Da Antigone dicono comunque che sono poche le carceri che si stanno adeguando autonomamente alla sentenza della Corte costituzionale e alle linee guida pubblicate ad aprile. Alcune non lo fanno perché, banalmente, sono troppo sovraffollate e non hanno spazi oltre a quelli per le celle; altre invece si muovono soltanto quando un detenuto fa ricorso e a quel punto il tribunale di sorveglianza impone alla struttura di ricavare un locale, nel rispetto della sentenza della Corte costituzionale”.
Insomma, anche se lentamente, però mi sembra che le cose si stiano muovendo. E se è vero che, come affermava Voltaire, “Il grado di civiltà di un Paese si misura osservando la condizione delle sue carceri”, e che la vita sessuale è un aspetto centrale del nostro benessere, perlomeno di molte persone, mi sembra che questo sia un importante passo in avanti di civiltà.
Gli Stati Uniti hanno colpito altre due imbarcazioni sospettate di traffico di droga al largo questa volta non del Venezuela, ma della Colombia, nel Pacifico: 5 i morti, che portano a 37 le vittime in nove raid dall’inizio di settembre nell’ambito dell’operazione anti–narcos voluta da Trump. Sono le prime azioni al largo della Colombia. Addirittura secondo il presidente colombiano Gustavo Petro una delle due si sarebbe svolta in acque colombiane, nemmeno in acque internazionali.

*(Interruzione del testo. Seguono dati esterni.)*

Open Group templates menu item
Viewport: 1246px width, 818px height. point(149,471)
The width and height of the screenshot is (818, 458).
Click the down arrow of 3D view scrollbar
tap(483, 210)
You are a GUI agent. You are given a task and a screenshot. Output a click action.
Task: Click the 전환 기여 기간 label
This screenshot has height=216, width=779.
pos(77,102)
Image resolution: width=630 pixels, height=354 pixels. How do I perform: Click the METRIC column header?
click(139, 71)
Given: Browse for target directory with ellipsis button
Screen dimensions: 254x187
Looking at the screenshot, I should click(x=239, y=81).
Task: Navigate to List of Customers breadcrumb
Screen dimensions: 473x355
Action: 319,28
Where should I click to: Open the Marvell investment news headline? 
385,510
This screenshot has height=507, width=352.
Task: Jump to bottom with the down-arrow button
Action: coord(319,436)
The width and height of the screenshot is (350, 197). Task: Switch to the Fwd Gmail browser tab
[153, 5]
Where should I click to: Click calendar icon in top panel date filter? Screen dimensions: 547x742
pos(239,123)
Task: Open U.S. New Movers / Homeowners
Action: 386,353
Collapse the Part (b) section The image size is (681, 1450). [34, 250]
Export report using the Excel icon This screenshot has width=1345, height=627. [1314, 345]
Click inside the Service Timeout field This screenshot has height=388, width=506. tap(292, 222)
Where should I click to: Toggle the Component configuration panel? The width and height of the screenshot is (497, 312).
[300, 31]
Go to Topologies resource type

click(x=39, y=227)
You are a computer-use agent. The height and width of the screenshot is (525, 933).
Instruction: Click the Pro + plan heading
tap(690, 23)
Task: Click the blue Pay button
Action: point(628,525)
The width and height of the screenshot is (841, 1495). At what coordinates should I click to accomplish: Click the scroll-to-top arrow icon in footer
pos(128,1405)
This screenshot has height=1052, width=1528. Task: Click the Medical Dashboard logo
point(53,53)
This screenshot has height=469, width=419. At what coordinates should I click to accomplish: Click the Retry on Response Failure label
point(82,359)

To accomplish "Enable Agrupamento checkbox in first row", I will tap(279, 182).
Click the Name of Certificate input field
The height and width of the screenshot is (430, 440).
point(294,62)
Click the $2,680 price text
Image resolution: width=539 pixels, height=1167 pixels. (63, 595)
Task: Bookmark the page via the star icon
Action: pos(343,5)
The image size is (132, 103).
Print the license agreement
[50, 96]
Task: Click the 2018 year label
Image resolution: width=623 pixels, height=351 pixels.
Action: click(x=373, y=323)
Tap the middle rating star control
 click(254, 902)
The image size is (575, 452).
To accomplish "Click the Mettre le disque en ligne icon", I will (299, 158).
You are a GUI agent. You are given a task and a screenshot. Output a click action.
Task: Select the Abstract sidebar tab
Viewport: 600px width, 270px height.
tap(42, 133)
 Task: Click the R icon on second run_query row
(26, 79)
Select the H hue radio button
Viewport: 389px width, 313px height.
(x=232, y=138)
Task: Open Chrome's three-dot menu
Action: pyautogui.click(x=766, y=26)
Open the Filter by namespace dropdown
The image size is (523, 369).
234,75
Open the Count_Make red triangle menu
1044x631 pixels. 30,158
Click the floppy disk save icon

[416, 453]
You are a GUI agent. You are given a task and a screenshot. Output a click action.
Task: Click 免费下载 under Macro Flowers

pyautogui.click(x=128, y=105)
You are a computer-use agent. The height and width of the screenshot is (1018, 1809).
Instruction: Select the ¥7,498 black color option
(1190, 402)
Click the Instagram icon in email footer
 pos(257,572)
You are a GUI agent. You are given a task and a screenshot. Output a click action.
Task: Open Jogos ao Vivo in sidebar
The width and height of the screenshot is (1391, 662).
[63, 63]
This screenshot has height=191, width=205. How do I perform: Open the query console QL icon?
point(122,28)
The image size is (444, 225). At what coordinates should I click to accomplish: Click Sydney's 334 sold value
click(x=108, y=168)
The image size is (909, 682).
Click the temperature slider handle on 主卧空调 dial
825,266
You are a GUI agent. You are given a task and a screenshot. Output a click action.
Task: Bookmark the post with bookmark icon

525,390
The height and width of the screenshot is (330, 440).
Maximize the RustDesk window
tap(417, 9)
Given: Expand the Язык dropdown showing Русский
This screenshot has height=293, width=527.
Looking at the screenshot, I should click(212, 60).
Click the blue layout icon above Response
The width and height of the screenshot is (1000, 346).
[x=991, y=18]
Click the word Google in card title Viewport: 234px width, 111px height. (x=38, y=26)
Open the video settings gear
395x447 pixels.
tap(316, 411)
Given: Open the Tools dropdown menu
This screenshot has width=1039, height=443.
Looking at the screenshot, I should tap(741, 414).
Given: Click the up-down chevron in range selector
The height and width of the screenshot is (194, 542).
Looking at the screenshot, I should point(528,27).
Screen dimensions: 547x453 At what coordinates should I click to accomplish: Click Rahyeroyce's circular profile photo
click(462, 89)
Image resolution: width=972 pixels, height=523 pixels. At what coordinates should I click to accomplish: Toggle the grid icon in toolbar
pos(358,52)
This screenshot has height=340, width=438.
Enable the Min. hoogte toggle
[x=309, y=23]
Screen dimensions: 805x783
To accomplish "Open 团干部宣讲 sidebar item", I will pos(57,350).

Si tratta di azioni deliberate, in cui delle persone sospettate dagli Usa, ma senza alcuna accusa formale, di narcotraffico non è che vengono fermate, non ci sono controlli e sequestri delle imbarcazioni. No, vengono uccise, deliberatamente, in acque internazionali o forse persino colombiane o venezuelane nelle occasioni precedenti. È una cosa gravissima.
C’è stata anche un’altra tragedia in mare, nel Mediterraneo. Almeno 40 persone sono morte in un naufragio avvenuto all’alba di mercoledì al largo di Salakta (governatorato della Tunisia). A bordo c’erano circa 70 persone dall’Africa subsahariana: 30 sono state soccorse dalla Guardia costiera, mentre le cause del naufragio non sono ancora note. La procura di Mahdia ha aperto un’inchiesta. La Tunisia resta uno dei principali punti di transito verso l’Europa lungo la rotta del Mediterraneo centrale.Infine nel corso della settimana i giornali hanno parlato dell’ennesimo caso di femminicidio, quello di Luciana Ronchi. Ma c’è stato anche un altro caso meno trattato ma decisamente emblematico: un valzer di sentenze in cui un uomo è stato prima assolto per una violenza sessuale, perché la vittima era salita volontariamente in macchina (e quindi “poteva aspettarselo”?!), poi condannato a tre anni da un altro tribunale (che ha fatto valere il principio del consenso e ristabilito l’ordine delle cose). C’è confusione nell’aria, e per aumentarla il governo ha esteso alle scuole medie il divieto di educazione sessuale a scuola.